There is a further matter which deserves comment, although it does not affect the result. In Hutcherson v. United States, 120 U.S.App.D.C. ___, 345 F.2d 964, decided March 18, 1965, I discussed the question of prosecutorial standards for choice among the various criminal statutes applying to narcotics traffic in the District of Columbia. I noted that the United States Attorney appeared to have elected an indiscriminatingly harsh approach to these choices. In Hutcherson, as in the earlier case of Lloyd v. United States, 119 U.S.App.D.C. 373, 343 F.2d 242 (1964), an addict defendant found more or less by accident to be in possession of a few days' supply of narcotics was prosecuted as severely as possible under the applicable statutes. In a substantial number of narcotics cases recently before us, involving the sale of small quantities of narcotics by narcotic addicts, similar harshness has been shown.1
Here, violations of much larger proportions seem to have been involved.

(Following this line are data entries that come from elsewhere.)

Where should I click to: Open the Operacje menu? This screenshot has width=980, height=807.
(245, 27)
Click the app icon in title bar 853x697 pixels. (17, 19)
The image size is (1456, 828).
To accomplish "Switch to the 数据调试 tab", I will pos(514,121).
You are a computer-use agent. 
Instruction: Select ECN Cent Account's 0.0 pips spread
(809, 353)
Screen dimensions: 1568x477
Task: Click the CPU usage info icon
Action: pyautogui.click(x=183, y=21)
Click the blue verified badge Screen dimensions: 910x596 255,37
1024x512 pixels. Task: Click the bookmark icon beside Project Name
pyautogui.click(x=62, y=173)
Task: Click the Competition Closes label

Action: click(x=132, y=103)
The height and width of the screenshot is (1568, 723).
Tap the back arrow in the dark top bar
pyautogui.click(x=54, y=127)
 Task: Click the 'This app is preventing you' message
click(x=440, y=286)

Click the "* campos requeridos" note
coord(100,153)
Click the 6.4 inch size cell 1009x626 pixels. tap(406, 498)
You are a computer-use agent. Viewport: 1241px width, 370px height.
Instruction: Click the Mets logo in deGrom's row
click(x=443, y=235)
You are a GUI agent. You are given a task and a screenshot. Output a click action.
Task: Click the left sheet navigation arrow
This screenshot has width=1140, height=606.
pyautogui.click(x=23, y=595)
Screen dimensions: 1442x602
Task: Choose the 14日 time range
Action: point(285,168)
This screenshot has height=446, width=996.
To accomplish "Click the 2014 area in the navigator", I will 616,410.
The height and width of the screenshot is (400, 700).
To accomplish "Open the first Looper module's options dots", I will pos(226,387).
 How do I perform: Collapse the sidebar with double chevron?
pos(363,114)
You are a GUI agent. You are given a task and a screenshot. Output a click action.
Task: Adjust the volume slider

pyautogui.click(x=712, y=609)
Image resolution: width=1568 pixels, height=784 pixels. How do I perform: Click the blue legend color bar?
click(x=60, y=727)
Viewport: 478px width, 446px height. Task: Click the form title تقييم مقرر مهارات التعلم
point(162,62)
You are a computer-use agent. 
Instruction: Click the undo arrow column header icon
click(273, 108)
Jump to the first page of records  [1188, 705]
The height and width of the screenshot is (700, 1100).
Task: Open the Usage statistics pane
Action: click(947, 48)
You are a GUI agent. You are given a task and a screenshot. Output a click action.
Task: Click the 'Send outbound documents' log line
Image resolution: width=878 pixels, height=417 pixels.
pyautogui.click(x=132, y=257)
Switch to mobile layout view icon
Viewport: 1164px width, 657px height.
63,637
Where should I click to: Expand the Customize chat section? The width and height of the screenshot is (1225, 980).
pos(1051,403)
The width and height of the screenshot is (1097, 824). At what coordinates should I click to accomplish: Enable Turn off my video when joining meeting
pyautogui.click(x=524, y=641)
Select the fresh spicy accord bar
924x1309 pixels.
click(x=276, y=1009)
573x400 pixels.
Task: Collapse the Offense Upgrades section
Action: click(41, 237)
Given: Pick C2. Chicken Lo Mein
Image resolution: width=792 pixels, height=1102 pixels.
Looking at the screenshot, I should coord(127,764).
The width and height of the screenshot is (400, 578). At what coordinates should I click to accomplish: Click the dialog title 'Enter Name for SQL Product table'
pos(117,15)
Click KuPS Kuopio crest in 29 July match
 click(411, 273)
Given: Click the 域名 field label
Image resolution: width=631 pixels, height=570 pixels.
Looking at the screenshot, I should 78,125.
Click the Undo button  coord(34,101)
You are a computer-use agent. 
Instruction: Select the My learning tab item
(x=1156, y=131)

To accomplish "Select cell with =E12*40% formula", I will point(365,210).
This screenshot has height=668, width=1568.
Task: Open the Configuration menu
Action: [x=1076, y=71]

The record suggests that appellant made a sale of narcotics to an undercover policeman or informant. Marked money was used. Although in our experience the police frequently are willing to wait six to eight months to make arrests after such transactions when dealing with local peddlers,2 here an arrest was made almost immediately.3 Two hundred eighty-two capsules, assayed at more than fifteen per cent heroin content, were found. This is fifty to one hundred times the amount of narcotics found on Hutcherson, with a value in the thousands of dollars. Appellant had no previous narcotic convictions.
Although he is not an addict, appellant was prosecuted solely under 26 U.S.C. § 4704(a) — the most lenient federal prosecution possible. Of course, appellant does not complain of his good fortune. Although requested, Government counsel before this court could not explain why the five-year mandatory minimum sentence, 21 U.S.C. § 174, which is regularly imposed in cases of apparently lesser consequence, was not invoked here. Since no more need be proved under § 174 than § 4704(a), protection of an informer could not have been the motive. And although this lenient treatment may have been given in exchange for information, appellant's substantial efforts on defense, particularly his attempts to uncover the informer, would indicate otherwise. So does the unusual dispatch with which the police acted to apprehend appellant once they knew they had their man.
At oral argument I asked Government counsel why this appellant, a non-addict found with large quantities of narcotics, was treated so much better than addicts accidentally found in possession of $40 worth of drugs, or persuaded into making a $10 sale to a police undercover agent or informer. Government counsel offered this explanation: the United States Attorney may have reason to think that such addicts are substantial operators, but may have no way to prove it. Such reasoning is at the heart of the tyranny in the invisible prosecutorial choice he is permitted to make. I am dismayed at the proposition that a prosecutor may sentence offenders to jail terms longer than appears to be warranted by the transactions with which they are charged, because he thinks they are involved in bigger stuff — and that this choice may never be reviewed. In any event, the stricter treatment of apparently small operators is not explained by the contention that they are appellant's equals.
E.g., Hardy v. United States, 119 U.S. App.D.C. 364, 343 F.2d 233 (1964); Ross v. United States, 120 U.S.App.D.C. ___, 349 F.2d 210, decided June 30, 1965; Wilson v. United States, 118 U.S.App. D.C. 319, 335 F.2d 982 (1963).
It is the probable cause for this arrest —i.e., the reliability of the person involved in the above transaction, assuming it occurred — which is questioned in the motion to suppress.